PHILADELPHIA, PA – DECEMBER 13: Philadelphia Eagles Defensive Tackle Fletcher Cox (91) heads to the locker room before the game between the New Orleans Saints and Philadelphia Eagles on December 13, 2020 at Lincoln Financial Field in Philadelphia, PA. (Photo by Kyle Ross/Icon Sportswire)

The Eagles defense is drawing plenty of criticism this season and rightfully so. Rookie defensive coordinator Jonathan Gannon has continually struggled to find ways to negate his units struggles, but what’s more concerning is the fact that the reasoning for the defensive fall from grace is something that everyone else can see.

What’s really going on?

It doesn’t take a genius to work out and unfortunately, the crux of the issue was exactly the same under Jim Schwartz. If you’re going to play cornerbacks 10 yards off the ball, then opposing QB’s are just going to take the appealing cushion every single time and let their receivers eat up the open space with out-routes and curls. What’s different this time around is the way the middle of the field is covered.

Gannon draws plenty of inspiration from Mike Zimmer. Predominantly playing a cover-2 look, his cornerbacks are often protected as there’s help on the way, which is why the spotlight is no longer on the boundary despite there being flurries of passes being peppered to the outside each and every week. It’s rare that those deep shots are given up because there’s always help deep down the middle of the field.

Where the Eagles compensate for that is the shallower level. The linebackers are often being deployed near the line of scrimmage and asked to fly back in coverage, disguising as a potential blitzer. This is fine in theory, if you have the talent to diligently dissect what’s going on and players who won’t be drawn by a quarterbacks’ eyes. Unfortunately, this is a very young group and discipline is something that’s alluding them for the most part. Their growth is gradual and while players like Alex Singleton shine when penetrating and playing the run, playing zonal assignments is proving to be difficult and has all season.

Having a linebacker group struggle in zone coverage is one thing. But tossing them, and edge rushers into coverage with the nearest support from a safety sat 20 yards down the field helping cornerbacks is just asking for trouble.

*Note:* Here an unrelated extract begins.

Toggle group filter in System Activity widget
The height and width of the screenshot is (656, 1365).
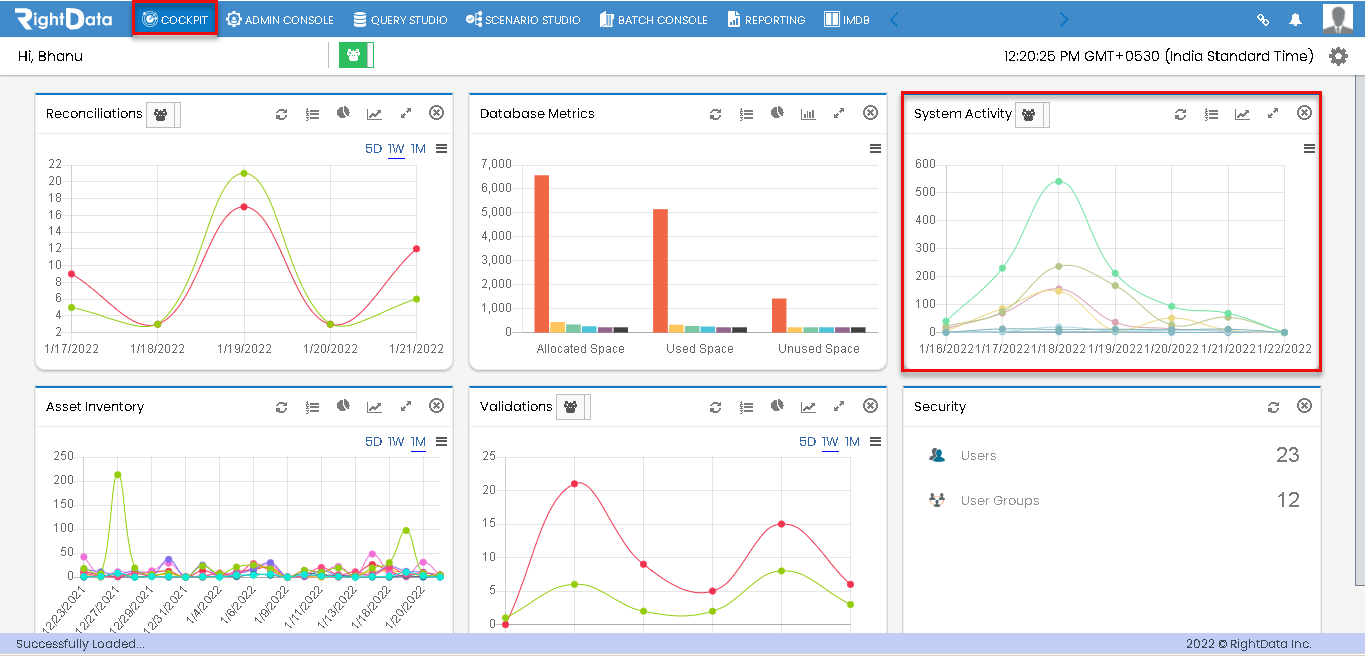(x=1032, y=114)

Quarterbacks are getting the ball out fast and there is nothing that the defense can do to stop it.

What should happen next?

For weeks, Nick Sirianni has taken responsibility for the terrible defensive performances that Eagles fans have been subjected to. Interestingly, he went one step further this week by clearly showing knowledge of what’s going wrong and why.

To get the quarterback to hold it in this quick game, when it really comes down to that quick game and two seconds out before the ball – with him having the ball and getting out in two seconds, it’s the disruption from the secondary. 

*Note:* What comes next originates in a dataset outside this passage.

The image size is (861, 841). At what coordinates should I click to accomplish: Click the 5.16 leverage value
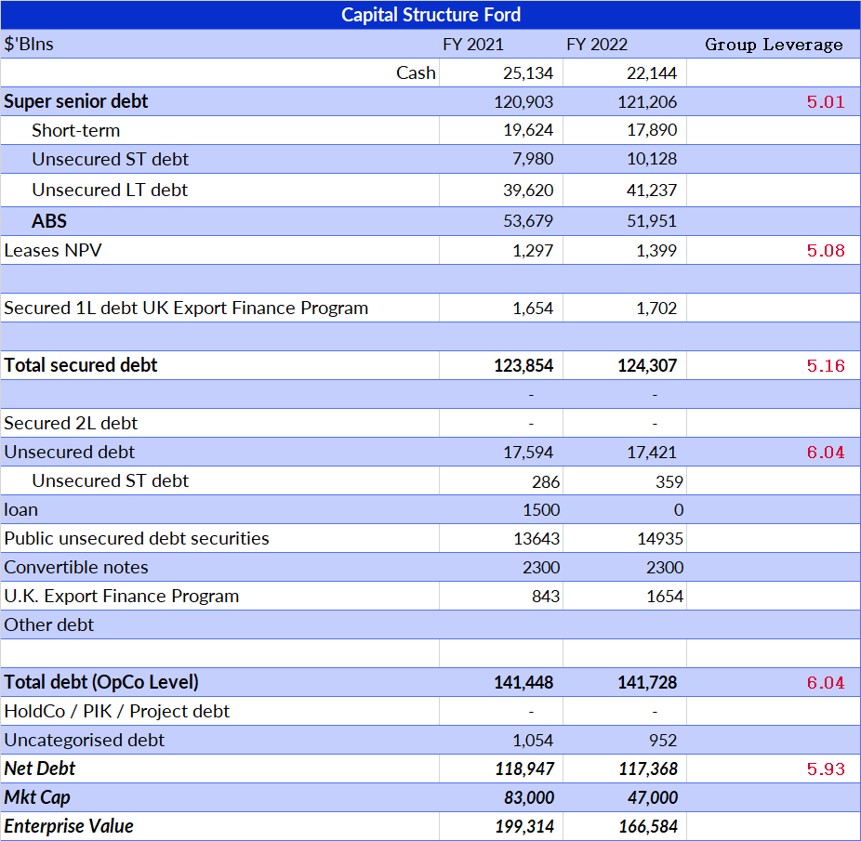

It’s hard, because if they’re getting it out in two seconds, the pass rush isn’t going to get there, right? So, it’s the disruption in the secondary, whether it’s cover two with some reroutes, whether it’s a different type of zone with reroutes, or the press man to man out there that deters that thing from getting out that quick. 

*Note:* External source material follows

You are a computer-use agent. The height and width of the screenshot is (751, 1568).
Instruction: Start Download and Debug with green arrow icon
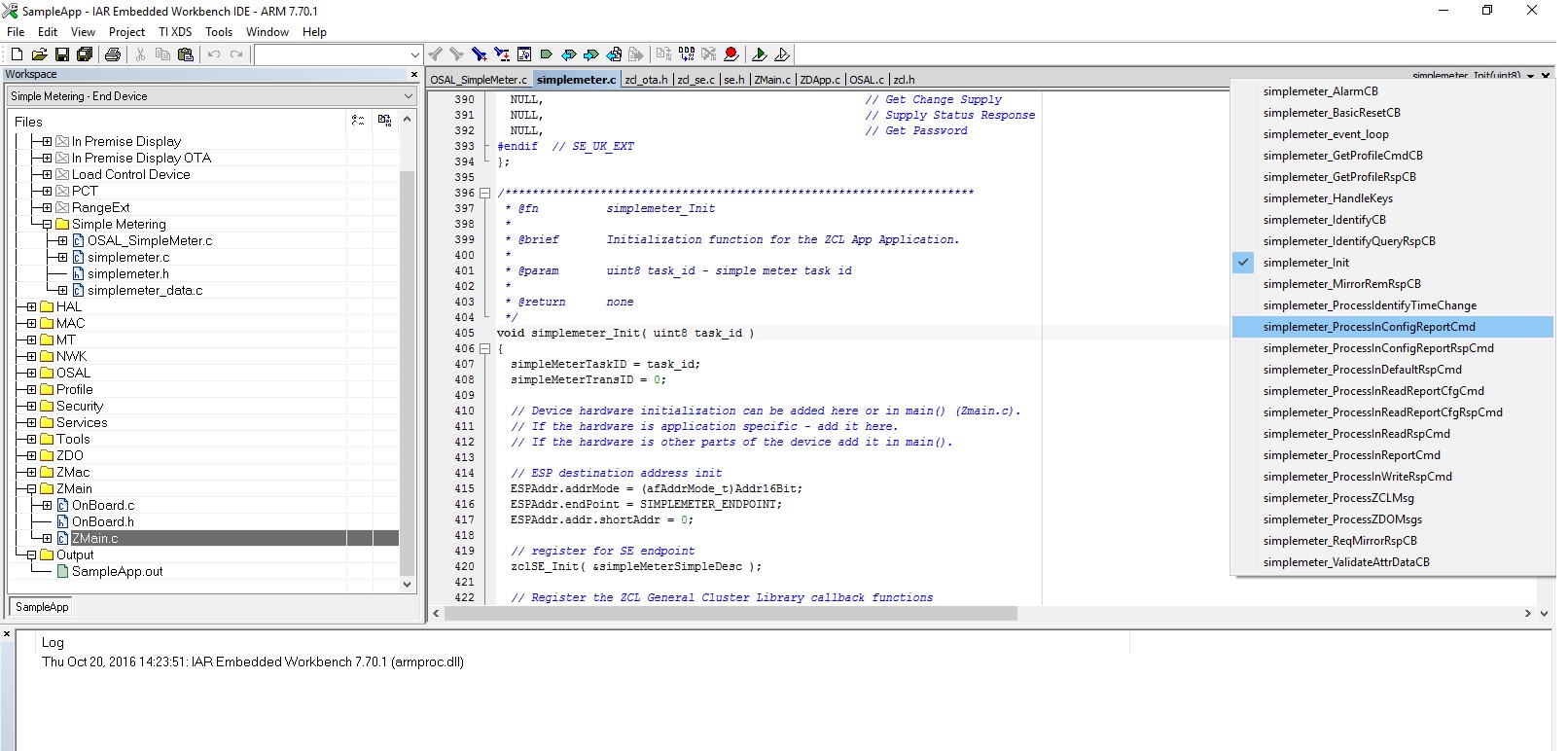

If Sirianni knows what’s going wrong, and the rest of the football world can see it, then why can’t Jonathan Gannon? If he can and there’s still no adjustments, then Sirianni has to do more than take accountability for his defensive coordinator’s shortcomings, and work with him to rectify them.

The pass-rush won’t get home if the ball is out within 2 seconds. The linebackers can’t cover the middle of the field because they’re not suited to this scheme and are not being given the help they need to change that. Gannon has shown that he can change things up, but he does it so infrequently that its not really worth mentioning.

Nick Sirianni is beginning to find his identity as a Head Coach. His offense has started to really pick up traction in recent weeks and has shown real elements of adaptation and growth. On the other side of the ball, we’ve seen nothing but players throwing indirect shade at their coordinator, clearly displeased with what they’re being asked to do.

Whether the pressure comes from Sirianni himself or those above him, something has to change. There is no way that the teams’ Head Coach can pinpoint what’s wrong with the defensive scheme and yet nothing be done about it. Not if this team has any chance of continuing to grow.